Data for analysis below:

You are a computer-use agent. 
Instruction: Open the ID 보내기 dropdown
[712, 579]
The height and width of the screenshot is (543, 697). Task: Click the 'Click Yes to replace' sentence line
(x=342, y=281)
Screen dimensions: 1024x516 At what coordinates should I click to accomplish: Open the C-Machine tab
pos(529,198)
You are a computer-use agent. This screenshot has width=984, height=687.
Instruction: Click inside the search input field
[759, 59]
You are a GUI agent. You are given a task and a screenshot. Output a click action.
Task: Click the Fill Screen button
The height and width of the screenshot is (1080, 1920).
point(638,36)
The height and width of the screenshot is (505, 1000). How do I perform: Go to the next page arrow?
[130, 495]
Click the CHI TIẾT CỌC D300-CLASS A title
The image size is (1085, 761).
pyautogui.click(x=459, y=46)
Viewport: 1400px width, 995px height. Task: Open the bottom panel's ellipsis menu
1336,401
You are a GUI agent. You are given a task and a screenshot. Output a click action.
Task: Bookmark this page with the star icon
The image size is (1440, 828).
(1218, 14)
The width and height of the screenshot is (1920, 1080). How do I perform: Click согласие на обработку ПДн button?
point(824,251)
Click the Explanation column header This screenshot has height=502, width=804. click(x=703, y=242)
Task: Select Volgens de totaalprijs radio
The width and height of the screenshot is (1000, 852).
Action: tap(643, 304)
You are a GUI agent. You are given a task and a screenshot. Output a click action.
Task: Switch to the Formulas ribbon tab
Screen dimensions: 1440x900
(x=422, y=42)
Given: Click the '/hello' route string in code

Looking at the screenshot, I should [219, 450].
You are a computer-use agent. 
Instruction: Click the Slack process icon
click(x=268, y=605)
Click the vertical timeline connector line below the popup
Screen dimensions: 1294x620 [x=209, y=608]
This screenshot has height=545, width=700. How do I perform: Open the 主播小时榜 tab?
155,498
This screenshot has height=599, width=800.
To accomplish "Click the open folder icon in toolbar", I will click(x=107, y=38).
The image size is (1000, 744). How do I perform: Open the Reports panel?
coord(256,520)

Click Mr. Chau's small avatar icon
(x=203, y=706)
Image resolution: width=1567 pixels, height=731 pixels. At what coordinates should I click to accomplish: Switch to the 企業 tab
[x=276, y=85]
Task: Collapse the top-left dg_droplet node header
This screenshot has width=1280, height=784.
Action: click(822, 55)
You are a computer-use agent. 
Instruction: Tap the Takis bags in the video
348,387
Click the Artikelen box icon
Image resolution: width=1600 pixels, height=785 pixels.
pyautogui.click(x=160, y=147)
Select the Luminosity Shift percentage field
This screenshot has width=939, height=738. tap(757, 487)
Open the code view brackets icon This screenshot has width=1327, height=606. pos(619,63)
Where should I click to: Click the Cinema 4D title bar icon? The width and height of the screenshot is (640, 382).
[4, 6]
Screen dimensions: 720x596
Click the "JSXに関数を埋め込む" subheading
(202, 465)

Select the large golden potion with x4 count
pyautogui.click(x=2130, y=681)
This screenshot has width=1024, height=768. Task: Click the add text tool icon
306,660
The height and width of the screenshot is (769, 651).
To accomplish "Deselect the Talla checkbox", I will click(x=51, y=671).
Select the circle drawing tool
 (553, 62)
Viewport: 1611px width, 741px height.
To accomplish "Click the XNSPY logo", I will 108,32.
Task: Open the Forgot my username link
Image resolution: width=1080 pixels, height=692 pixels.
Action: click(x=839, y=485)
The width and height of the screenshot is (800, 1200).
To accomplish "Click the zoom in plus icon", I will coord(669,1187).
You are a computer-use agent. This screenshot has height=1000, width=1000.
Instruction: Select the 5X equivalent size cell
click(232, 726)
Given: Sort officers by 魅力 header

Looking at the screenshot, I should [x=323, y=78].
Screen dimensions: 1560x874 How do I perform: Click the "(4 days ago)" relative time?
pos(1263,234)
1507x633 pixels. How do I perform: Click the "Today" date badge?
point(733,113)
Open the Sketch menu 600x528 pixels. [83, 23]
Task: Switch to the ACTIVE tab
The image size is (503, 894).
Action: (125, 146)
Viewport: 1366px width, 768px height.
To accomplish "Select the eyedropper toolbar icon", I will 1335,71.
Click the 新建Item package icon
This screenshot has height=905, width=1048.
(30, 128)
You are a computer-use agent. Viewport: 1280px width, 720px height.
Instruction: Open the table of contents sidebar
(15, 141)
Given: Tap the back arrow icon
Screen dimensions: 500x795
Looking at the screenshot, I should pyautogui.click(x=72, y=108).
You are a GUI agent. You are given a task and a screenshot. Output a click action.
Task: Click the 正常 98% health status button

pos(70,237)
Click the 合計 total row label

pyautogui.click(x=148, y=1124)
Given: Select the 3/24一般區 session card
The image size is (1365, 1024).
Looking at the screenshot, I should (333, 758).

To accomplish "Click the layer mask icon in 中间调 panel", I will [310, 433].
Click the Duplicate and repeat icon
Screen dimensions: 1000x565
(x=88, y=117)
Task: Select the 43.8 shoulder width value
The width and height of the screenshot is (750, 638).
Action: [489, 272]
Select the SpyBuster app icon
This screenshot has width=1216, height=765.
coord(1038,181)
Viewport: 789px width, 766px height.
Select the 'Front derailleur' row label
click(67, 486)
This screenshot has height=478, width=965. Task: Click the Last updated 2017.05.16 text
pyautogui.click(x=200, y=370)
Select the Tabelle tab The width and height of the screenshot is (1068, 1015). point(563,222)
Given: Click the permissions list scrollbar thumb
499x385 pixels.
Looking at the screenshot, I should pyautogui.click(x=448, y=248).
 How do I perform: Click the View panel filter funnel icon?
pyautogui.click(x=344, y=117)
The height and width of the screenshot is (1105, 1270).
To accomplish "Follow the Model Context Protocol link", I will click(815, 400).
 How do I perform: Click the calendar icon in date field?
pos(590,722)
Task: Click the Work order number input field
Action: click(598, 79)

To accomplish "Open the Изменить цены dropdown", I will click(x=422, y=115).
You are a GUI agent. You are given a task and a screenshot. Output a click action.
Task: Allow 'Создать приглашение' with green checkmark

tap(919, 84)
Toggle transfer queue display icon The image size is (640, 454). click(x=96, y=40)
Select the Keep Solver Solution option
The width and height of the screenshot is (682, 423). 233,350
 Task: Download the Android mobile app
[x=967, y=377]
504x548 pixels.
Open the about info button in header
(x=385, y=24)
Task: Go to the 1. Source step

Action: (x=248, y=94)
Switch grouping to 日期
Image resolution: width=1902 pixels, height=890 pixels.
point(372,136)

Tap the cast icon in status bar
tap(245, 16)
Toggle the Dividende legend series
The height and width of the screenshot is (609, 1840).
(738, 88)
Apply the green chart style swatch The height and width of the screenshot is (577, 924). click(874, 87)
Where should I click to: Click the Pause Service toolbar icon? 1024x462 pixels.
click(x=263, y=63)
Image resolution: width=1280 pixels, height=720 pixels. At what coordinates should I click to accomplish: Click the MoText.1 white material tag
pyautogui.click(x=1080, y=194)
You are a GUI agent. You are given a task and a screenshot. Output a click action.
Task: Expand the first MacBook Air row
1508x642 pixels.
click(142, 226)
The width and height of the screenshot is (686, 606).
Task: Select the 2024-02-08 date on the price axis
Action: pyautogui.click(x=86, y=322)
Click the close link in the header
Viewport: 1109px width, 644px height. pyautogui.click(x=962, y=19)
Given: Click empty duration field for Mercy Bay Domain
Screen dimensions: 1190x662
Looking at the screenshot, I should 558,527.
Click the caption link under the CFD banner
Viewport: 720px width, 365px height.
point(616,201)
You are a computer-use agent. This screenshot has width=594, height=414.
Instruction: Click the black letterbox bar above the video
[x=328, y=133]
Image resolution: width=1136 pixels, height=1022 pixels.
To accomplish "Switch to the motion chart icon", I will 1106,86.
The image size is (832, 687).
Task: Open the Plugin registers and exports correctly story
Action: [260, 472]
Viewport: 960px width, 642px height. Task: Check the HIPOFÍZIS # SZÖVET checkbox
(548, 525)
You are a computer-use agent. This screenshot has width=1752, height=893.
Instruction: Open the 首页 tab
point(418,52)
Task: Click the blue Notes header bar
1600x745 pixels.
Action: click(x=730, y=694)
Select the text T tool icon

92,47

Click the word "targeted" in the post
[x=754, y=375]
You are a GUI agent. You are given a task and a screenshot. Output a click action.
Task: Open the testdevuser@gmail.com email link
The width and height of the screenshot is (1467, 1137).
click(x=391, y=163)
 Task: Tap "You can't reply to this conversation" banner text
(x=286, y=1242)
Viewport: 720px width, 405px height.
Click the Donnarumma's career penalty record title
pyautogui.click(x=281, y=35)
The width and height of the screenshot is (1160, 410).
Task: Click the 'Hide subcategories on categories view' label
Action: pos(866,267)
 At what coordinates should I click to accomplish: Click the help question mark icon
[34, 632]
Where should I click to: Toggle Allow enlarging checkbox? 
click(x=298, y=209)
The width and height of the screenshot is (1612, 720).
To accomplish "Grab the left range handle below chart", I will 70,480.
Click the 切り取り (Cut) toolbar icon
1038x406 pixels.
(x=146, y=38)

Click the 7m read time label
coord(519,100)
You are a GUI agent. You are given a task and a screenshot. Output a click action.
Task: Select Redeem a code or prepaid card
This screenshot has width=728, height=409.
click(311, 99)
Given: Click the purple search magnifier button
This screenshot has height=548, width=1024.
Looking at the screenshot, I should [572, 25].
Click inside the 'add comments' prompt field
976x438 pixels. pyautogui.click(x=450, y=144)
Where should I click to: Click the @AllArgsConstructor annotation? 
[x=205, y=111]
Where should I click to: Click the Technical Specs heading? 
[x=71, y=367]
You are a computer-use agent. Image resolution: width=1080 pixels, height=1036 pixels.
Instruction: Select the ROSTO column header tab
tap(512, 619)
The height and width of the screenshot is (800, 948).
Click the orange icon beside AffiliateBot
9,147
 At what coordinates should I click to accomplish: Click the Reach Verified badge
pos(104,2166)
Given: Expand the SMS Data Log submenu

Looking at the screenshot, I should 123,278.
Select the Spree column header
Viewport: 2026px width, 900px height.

End of Data for analysis.

Instructions for the task:
Reproduce each line from the data that has "card" in it.

Exercise answer:
Given: Select the 3/24一般區 session card
Task: Select Redeem a code or prepaid card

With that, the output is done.